### Seção de texto
# # # # # # #
Um coração chamado “Daniela”

Por Andrea Nogueira Lopes

Daniela nasceu em dezembro de 2005, a qual teve uma gestação e uma cesariana dentro da normalidade, sem intercorrência alguma.

Em julho de 2006, após trinta dias de internação devido a uma pneumonia, foi diagnosticada uma cardiopatia congênita, até então invisível ao exame clínico.
E precisamente aos sete meses de vida, Daniela foi submetida a uma demorada cirurgia, com histórico de paradas cardíacas, dias de U.T.I., enfim, uma recuperação complicada e difícil. 

Ao receber alta hospitalar, passou por uma criteriosa avaliação neurológica e descobriu-se que era portadora da síndrome de Down, pois seus sinais sindrômicos não eram tão evidentes.

Desde então, Daniela vem sendo estimulada ininterruptamente com sessões de terapia ocupacional e fonoaudiologia. Quanto à fisioterapia, teve alta quando começou a andar aos dois anos de idade.

Atualmente, aulas de capoeira, ballet e natação fazem parte do seu dia a dia. Além disso, estuda em tempo integral em uma escola inclusiva, levando uma vida perfeitamente normal.

Hoje, Daniela é uma mocinha linda, sapeca, inteligente e sempre com um sorriso a nos cativar.

Transborda alegria! É um exemplo de coragem, superação e vitória. Até parece que aqueles dias sofridos de pós-operatório nunca existiram. Porém, para nós, mães, esses dias são marcantes. São feridas que levam tempo pra cicatrizar. Como queríamos estar no lugar dos nossos filhos! Ao vê-los na U.T.I., sozinhos, indefesos, inertes, reféns do destino, dos desígnios de Deus. Nos questionamos, ora com resquícios de revolta, ora com serena humildade, o porquê. Nas lágrimas encontramos refúgio, consolo, mesmo longe de quem possam vê-las. E, realmente, não gostamos de compartilhá-las, pois queremos ser fortaleza sempre.

Nossas vidas mudam completamente. Nossos filhos passam a ser nossa bússola. Valorizamos mais um simples ato de brincar, correr, pular. Aprendemos a ter coragem e arriscar, pois estamos aqui de passagem. E principalmente, aprendemos a ter fé e esperança, sempre refletidas em um coração de criança.

Andrea Nogueira Lopes, mãe da Daniela.
# # # # # # #
### Entradas do conjunto de dados
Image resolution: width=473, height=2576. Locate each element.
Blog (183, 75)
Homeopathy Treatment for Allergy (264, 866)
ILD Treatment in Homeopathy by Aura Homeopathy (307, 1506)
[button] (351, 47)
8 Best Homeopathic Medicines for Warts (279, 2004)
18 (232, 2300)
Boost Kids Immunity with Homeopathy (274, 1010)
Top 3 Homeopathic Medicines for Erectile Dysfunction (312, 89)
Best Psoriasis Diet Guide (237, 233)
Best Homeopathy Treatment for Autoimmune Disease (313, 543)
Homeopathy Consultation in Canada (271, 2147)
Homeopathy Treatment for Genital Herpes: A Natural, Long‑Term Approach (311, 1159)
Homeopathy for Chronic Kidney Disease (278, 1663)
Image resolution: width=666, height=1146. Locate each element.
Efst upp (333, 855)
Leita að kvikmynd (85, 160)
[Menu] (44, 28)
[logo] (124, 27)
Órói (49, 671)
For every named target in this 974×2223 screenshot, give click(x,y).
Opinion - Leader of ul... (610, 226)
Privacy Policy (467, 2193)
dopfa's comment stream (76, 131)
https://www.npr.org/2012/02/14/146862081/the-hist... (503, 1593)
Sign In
# # # # # # #
### Enunciado
Diga, por favor, se cada afirmação abaixo concorda com o relato sobre Daniela, respondendo sim ou não e citando as palavras do relato que decidem a questão: (a) Daniela foi operada aos sete meses de vida. (b) A síndrome de Down foi descoberta antes de Daniela receber alta hospitalar. (c) Daniela teve alta da fisioterapia quando começou a andar, aos três anos.

### Resposta
(a) Sim: "precisamente aos sete meses de vida, Daniela foi submetida a uma demorada cirurgia".
(b) Não: "Ao receber alta hospitalar, passou por uma criteriosa avaliação neurológica e descobriu-se que era portadora da síndrome de Down".
(c) Não: "teve alta quando começou a andar aos dois anos de idade".